I media occidentali sono prodighi nell’amplificare le voci delle madri israeliane che hanno perduto i loro figli o degli ostaggi liberati. In Israele non una voce si alza per raccogliere il pianto delle migliaia di madri palestinesi rimaste senza figli e il pianto delle decine di migliaia di orfani. E questo sì è un crimine collettivo di cui è complice chi in Israele e nel mondo lo nasconde, sostiene e giustifica.
Tuttavia sembra che questo aspetto non interessi nessuno, neppure mentre appare sempre più chiaro che Israele sta rischiando non solo di allargare il conflitto ma di perdere consenso internazionale.

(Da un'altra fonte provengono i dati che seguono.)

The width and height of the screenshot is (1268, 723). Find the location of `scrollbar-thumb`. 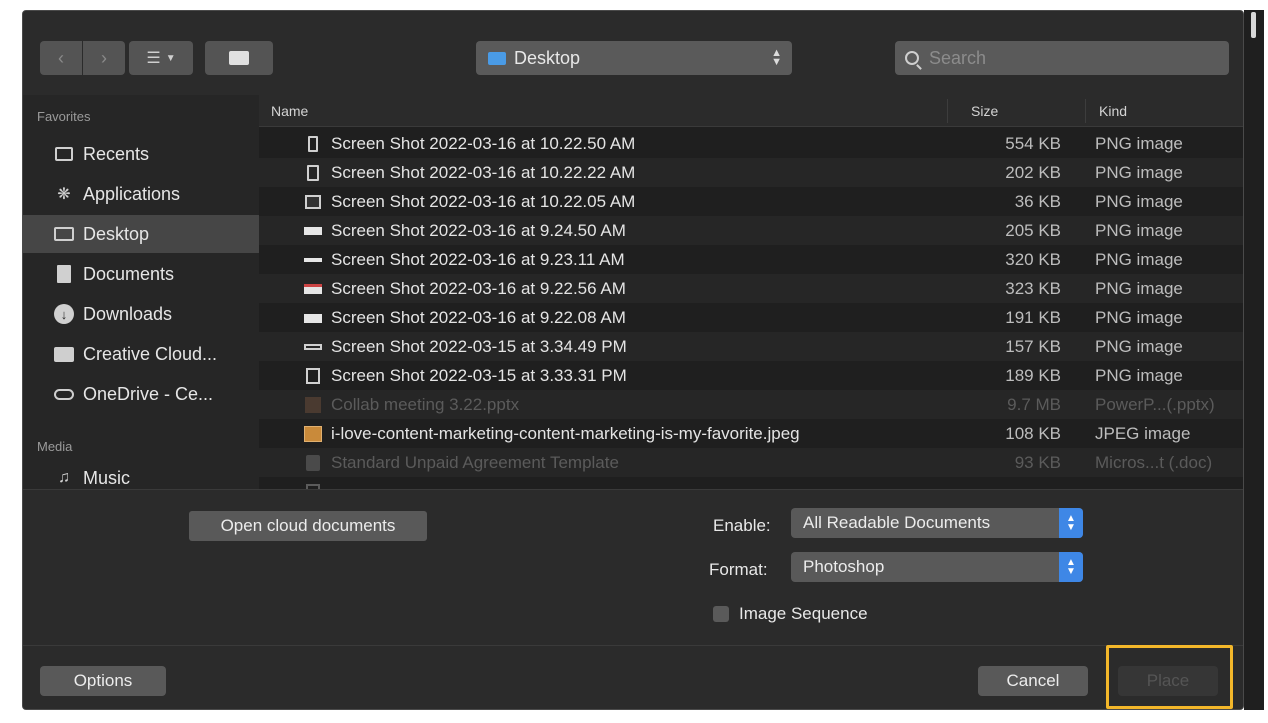

scrollbar-thumb is located at coordinates (1254, 25).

L’autore è anche filosofo e le sue argomentazioni sollecitano riflessioni più ampie della semplice osservazione degli effetti umani naturali e paradossali del passaggio dalle guerre alle pseudo-guerre.
Carl von Clausewitz è ritenuto il primo e unico quasi-filosofo della guerra occidentale. In realtà ha espresso qualche idea sulla natura della guerra riportata soltanto in un capitolo del trattato Della guerra, una compilazione postuma di suoi scritti, appunti, riflessioni e definizioni pubblicata grazie allo zelo di una sconsolata vedova e alcuni amici.

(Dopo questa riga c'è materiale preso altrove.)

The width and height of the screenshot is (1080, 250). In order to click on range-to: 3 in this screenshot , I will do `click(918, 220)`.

Il suo più noto aforisma, la guerra è la prosecuzione della politica con altri mezzi, è il più abusato e come minimo, se mai sia stato vero per le guerre napoleoniche, da oltre un secolo è fuori contesto. La guerra è la negazione della politica, è il suo fallimento. Le guerre perse sono le conseguenze di una politica sbagliata e quelle vinte presuppongono sempre un cambiamento di politica o meglio l’abbandono di una politica consolidata. La guerra non prosegue ma sostituisce gli scopi della politica, le priorità, le leggi.
Un altro aforisma abusato e fuori contesto è il famoso “si vis pacem para bellum”. È diventato il padre nobile della deterrenza, in realtà è una condanna. La pace non si ottiene più preparando la guerra, anzi si minaccia la pace inducendo l’avversario, specie se più debole, non tanto a rinunciare alla guerra quanto a condurla con altri mezzi anche estremi.

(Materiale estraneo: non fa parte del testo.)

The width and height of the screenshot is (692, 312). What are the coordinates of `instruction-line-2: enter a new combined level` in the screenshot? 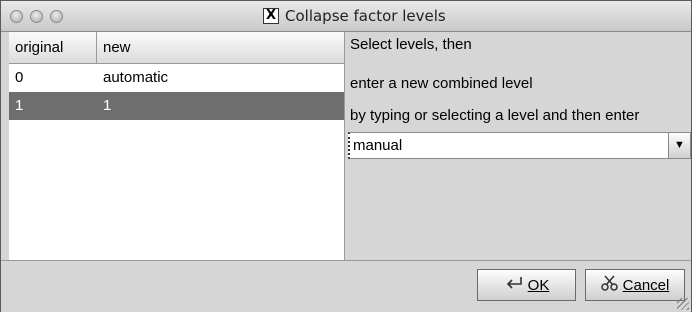 It's located at (442, 84).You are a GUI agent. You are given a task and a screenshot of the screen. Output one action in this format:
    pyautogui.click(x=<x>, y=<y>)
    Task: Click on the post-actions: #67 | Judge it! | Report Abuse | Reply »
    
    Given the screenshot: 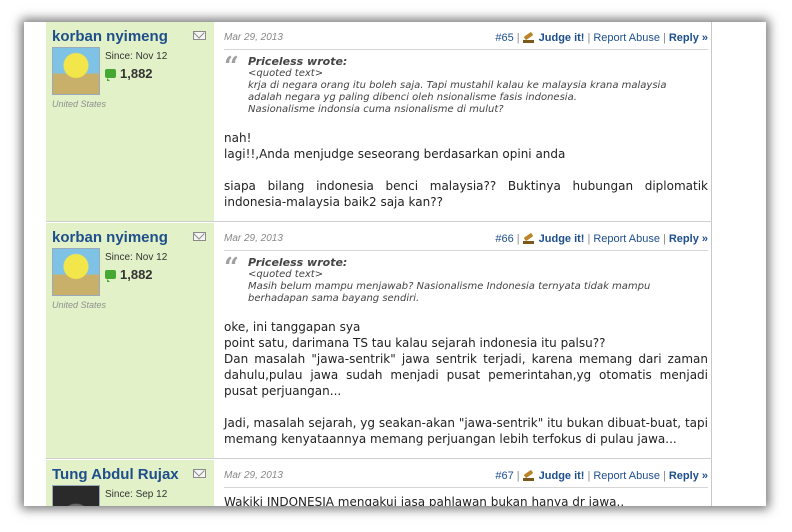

In ogni caso, nessuno più prepara la guerra con l’intenzione di non farla, e se la guerra tra le maggiori potenze diventa impossibile per il timore della distruzione reciproca, si preparano alacremente e si conducono le pseudoguerre senza limiti, senza regole, senza vergogna, senza fini e senza fine.
In tale ambito la pace è diventata un “pericolo”. Gli appelli alla pace o soltanto alle tregue spaventano chi teme di non riuscire a completare il suo piano distruttivo. Per questo, la maggior parte delle sconfitte e delle vittorie non sono state definitive. Per questo ogni trattato di pace è un compromesso temporaneo accettabile anche se contiene i semi del conflitto successivo. E, comunque, le guerre sono diventate talmente costose e sanguinose che la sola prosecuzione è già un crimine e una sconfitta.
Ma le idee balzane e bellicose sono dure a morire. Israele ha intrapreso la via della soluzione finale nei riguardi dei palestinesi. L’Ucraina l’ha fatto nei confronti dei suoi russofoni e ha indotto tutto l’Occidente a intraprenderla nei riguardi della Russia. Non bisogna essere dei veggenti per immaginare che in nessuno dei due casi potrà esserci una soluzione finale senza un disastro continentale, come minimo.